__Given task__.
Gather every line in the records below that contains the word "coordinates". Case counts.

__Dataset records__.
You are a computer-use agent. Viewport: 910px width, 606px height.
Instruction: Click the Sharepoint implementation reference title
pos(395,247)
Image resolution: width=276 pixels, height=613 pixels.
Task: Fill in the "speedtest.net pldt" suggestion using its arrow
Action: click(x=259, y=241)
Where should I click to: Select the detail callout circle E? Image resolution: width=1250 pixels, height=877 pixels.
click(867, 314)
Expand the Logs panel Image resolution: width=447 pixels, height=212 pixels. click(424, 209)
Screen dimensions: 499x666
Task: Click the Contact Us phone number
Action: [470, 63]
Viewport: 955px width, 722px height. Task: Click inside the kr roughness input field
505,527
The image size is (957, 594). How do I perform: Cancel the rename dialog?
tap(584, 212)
* * *
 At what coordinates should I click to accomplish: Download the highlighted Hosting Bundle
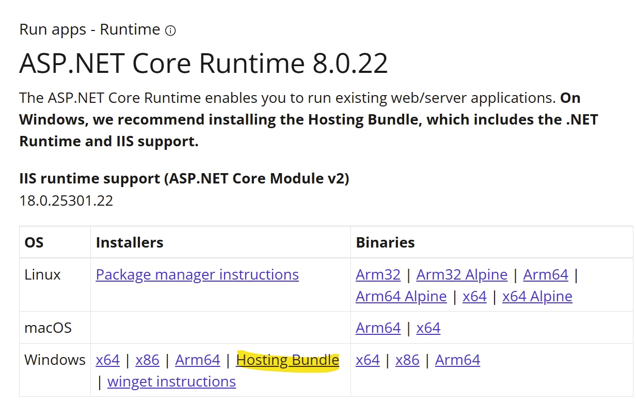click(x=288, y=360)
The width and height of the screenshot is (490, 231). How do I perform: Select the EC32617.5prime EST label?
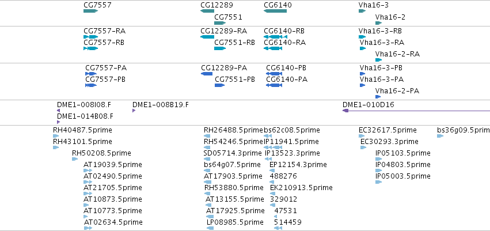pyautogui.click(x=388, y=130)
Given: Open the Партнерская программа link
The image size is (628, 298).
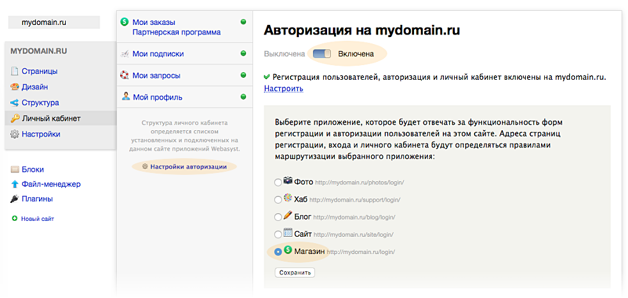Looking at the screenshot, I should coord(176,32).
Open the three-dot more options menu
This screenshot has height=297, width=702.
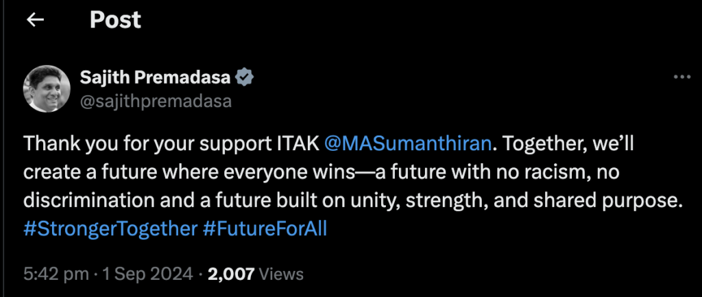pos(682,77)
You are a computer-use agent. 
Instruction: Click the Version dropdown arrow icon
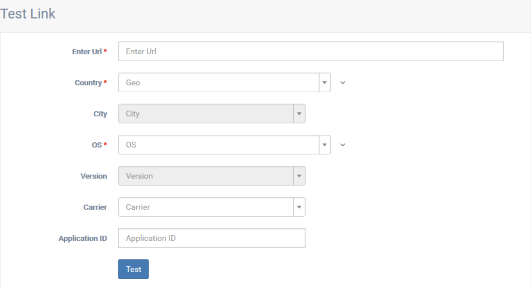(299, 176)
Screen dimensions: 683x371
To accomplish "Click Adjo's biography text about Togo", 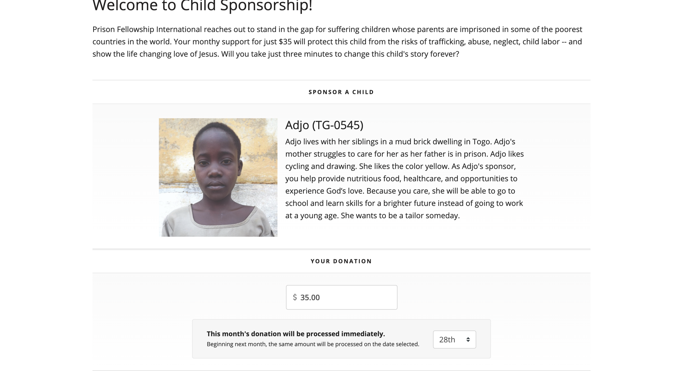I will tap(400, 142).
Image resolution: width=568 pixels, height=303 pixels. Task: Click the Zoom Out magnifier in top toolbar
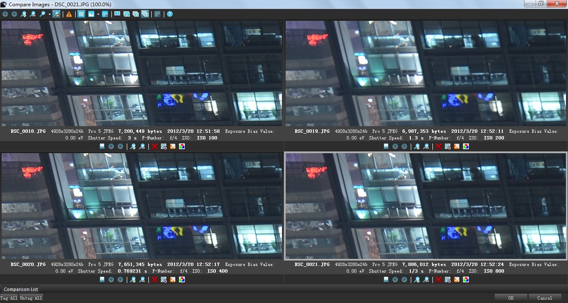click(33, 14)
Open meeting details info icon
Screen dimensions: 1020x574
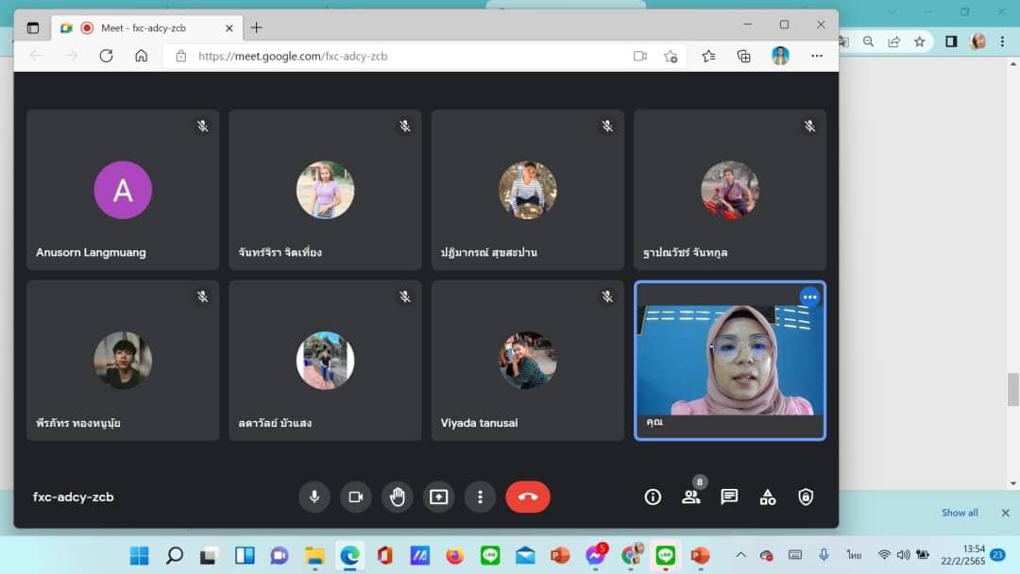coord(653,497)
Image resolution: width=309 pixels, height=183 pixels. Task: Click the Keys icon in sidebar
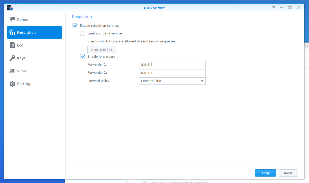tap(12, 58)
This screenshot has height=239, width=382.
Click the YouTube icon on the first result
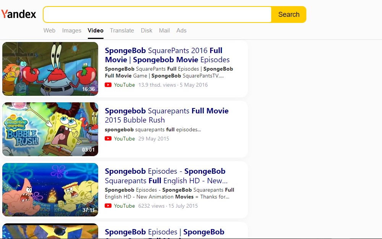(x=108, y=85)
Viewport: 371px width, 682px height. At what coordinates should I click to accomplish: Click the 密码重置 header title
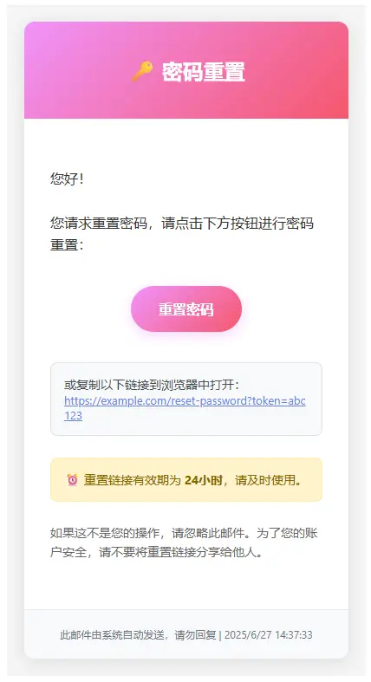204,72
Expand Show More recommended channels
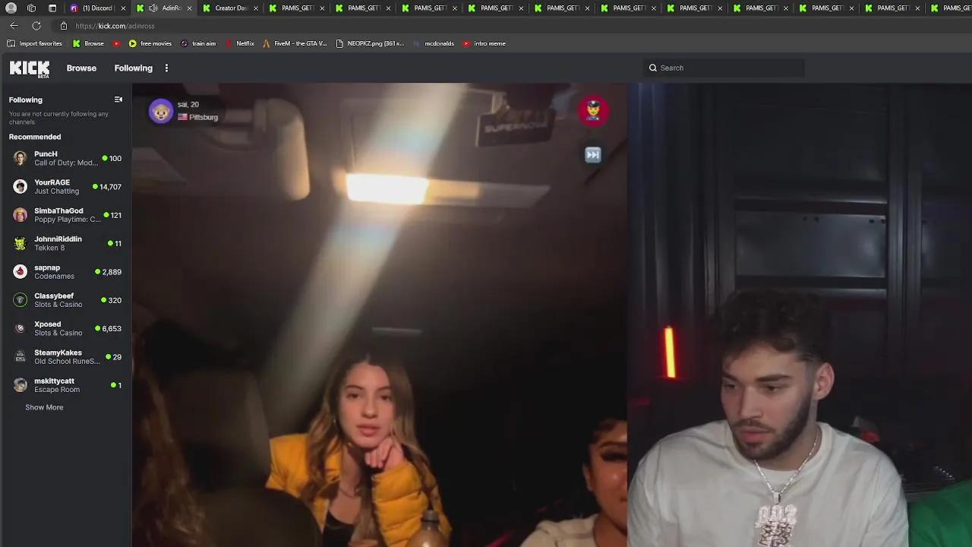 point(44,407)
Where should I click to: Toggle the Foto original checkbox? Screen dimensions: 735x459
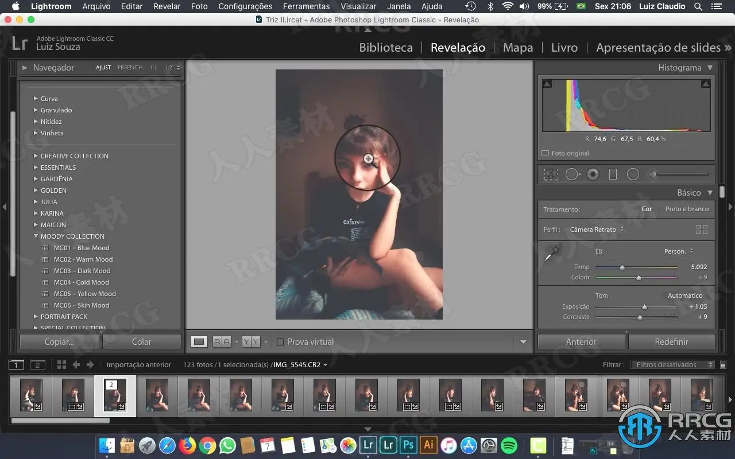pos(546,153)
* * *
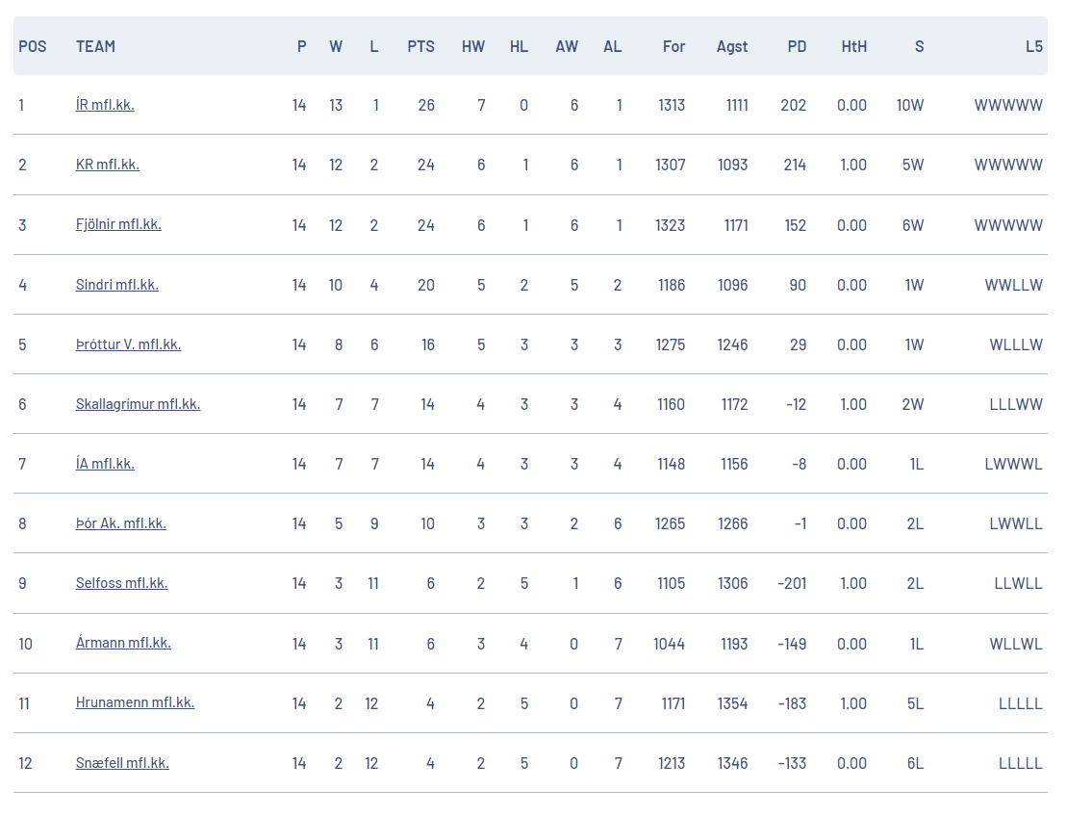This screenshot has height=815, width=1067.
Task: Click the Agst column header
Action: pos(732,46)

__Full answer__.
 At what coordinates should I click to accomplish: Download the highlighted Hosting Bundle
Viewport: 371px width, 682px height. At what coordinates should I click to accomplish: Click the 密码重置 header title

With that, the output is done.